A scholarship in his name was also funded by the Warsaw University of Technology.

He retired due to ill health on 28 July (9 August) 1891. Kierbedź settled permanently in Warsaw, where he died on 7 (19) April 1899. He is buried in the Powązki Cemetery.

==Family==
Stanisław Kierbedź was married twice. He and his first wife, Paulina Montrymowicz (17 [29] June 1827 - 21 April [3 May] 1847, St. Petersburg), were the parents of a daughter, Paulina (7 [19] April 1847 - 9 [21] May 1889, St. Petersburg).

Kierbedź and his second wife, Maria Janowskis (3 [15] February 1832 - 21 October [3 November] 1915, Warsaw) were the parents of six children:

- Mikołaj (Russian: Nikolai; 1852–1872)
- Michał-Wincenty (Mikhail; 10 [22] August 1854, St. Petersburg - 4 October 1932, Warsaw)
- Walerian (Valerian; 4 [16] September 1856 - 28 December 1857 [9 January 1858], St. Petersburg
- Eugenia (26 September [8 October] 1859, St. Petersburg - 10 July 1946, Rome)
- Stanisław (Stanislav; 11 [23] April 1866 - 12 [24] May 1867)
- Zofia (Sofiy; 30 June [12 July] 1871, St. Petersburg - 8 August 1963, Semigallia, Italy); married Liubomiras Dimsa (28 December 1858 [19 January 1859, Tesiai, Lithuania - 18 November [1 December] 1915, St. Petersburg

In 1876 Eugenia married her first cousin, Stanisław (Russian: Stanislav Ippolitovich Kerbedz; 28 May [9 June] 1844, St. Petersburg - 14 [27] November 1910, St. Petersburg), the son of her father's younger brother Hippolit (3 [15 August 1817 - 19 June [1 July] 1858). Eugenia and Stanisław were the parents of a daughter, Felicia Ella (Russian: Felitsy; 1888–1963); married first (circa 1900) Waldemar Tyszkiewicz (1877, Kraków - 1934) and second (1940) Adam Romer (5 January 1892, Neutitschen, Austria-Hungary [now Nový Jičín, Czech Republic] - 1965); no issue.

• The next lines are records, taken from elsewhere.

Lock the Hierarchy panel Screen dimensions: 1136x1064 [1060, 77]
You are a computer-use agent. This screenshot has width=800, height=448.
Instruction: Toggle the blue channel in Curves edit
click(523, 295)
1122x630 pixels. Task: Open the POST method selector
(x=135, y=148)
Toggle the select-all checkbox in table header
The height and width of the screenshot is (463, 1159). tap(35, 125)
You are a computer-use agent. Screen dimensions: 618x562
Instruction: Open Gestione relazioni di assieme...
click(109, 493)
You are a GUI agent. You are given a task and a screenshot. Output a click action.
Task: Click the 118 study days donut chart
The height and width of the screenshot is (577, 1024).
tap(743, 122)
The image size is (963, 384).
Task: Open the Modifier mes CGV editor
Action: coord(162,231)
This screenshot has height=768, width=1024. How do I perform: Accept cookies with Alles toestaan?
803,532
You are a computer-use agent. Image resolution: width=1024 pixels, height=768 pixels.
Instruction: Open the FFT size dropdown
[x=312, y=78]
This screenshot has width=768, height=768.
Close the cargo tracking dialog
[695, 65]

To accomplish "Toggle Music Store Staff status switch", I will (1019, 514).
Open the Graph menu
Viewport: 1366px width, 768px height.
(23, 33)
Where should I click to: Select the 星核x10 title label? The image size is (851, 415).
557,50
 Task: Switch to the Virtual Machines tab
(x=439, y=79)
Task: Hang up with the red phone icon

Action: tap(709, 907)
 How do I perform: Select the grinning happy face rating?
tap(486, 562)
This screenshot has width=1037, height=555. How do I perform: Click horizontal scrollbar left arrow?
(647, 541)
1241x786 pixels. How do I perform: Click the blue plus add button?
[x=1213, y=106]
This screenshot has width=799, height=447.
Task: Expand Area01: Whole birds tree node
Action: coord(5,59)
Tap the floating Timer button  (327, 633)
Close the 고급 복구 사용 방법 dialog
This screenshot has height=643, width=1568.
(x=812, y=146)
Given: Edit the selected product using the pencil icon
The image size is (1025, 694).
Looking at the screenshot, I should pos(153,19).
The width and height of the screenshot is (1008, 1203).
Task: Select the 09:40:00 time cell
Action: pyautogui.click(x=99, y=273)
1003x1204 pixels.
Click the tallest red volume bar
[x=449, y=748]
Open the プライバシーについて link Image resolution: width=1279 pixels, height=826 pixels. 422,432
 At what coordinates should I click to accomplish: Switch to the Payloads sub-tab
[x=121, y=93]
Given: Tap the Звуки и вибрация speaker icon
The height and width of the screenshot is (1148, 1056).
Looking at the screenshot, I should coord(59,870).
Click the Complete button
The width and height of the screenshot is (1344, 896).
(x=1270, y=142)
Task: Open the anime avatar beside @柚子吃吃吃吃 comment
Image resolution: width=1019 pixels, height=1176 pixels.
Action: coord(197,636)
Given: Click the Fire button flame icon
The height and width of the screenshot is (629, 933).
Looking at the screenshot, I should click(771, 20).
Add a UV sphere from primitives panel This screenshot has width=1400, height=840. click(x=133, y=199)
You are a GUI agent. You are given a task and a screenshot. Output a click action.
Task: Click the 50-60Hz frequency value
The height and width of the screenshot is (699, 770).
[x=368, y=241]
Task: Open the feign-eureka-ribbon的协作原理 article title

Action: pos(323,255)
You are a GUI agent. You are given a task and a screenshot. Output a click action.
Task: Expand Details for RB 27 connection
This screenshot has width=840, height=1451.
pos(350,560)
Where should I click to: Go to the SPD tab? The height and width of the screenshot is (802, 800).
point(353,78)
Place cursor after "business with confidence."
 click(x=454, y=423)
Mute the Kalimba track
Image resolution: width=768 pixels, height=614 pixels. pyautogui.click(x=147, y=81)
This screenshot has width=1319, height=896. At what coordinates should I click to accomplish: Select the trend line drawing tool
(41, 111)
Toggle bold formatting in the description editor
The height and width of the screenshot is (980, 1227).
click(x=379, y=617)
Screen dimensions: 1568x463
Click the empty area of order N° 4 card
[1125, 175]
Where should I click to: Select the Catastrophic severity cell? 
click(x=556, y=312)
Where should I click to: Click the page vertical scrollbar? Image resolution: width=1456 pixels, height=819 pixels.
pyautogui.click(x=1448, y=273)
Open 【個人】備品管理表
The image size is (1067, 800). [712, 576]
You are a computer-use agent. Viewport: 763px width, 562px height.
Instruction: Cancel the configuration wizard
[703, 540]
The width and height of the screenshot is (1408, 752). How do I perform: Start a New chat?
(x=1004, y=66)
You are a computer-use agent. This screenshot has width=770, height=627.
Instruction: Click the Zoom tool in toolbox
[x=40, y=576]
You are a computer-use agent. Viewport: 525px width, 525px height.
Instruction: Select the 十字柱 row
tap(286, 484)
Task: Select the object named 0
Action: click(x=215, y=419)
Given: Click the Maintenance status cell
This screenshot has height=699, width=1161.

Eugenia's husband was a member of the Engineering Council of the Russian Ministry of Transport and the chief of construction of the Tikhoretsk<--:ru:Тихорецкая for the railway station-->-Novorossisk branch of the Vladikavkaz Railway (1885–88) and of the Kavkazky-Stavropol Railway (1893–97). Stanislaw twice served as president of the Chinese Eastern Railway (17 December 1896 - January 1897 and 28 July 1900 - 1 July 1903) during its construction.

After her husband's death, Eugenia lived in Rome. She was a prominent Polish philanthropist, her most visible benefactions being the Warsaw Public Library and the School of Fine Arts in Warsaw, both completed in 1914, and a hospital pavilion for the mentally ill in the country near Warsaw, completed in 1915. She was decorated with the Knight's Cross of the Order of Polonia Restituta on 2 May 1923 and named an honorary citizen of Warsaw in 1929. Upon her death she was temporarily interred in Rome, but in 1978 she was reinterred beside her husband and father in Powązki Cemetery, Warsaw.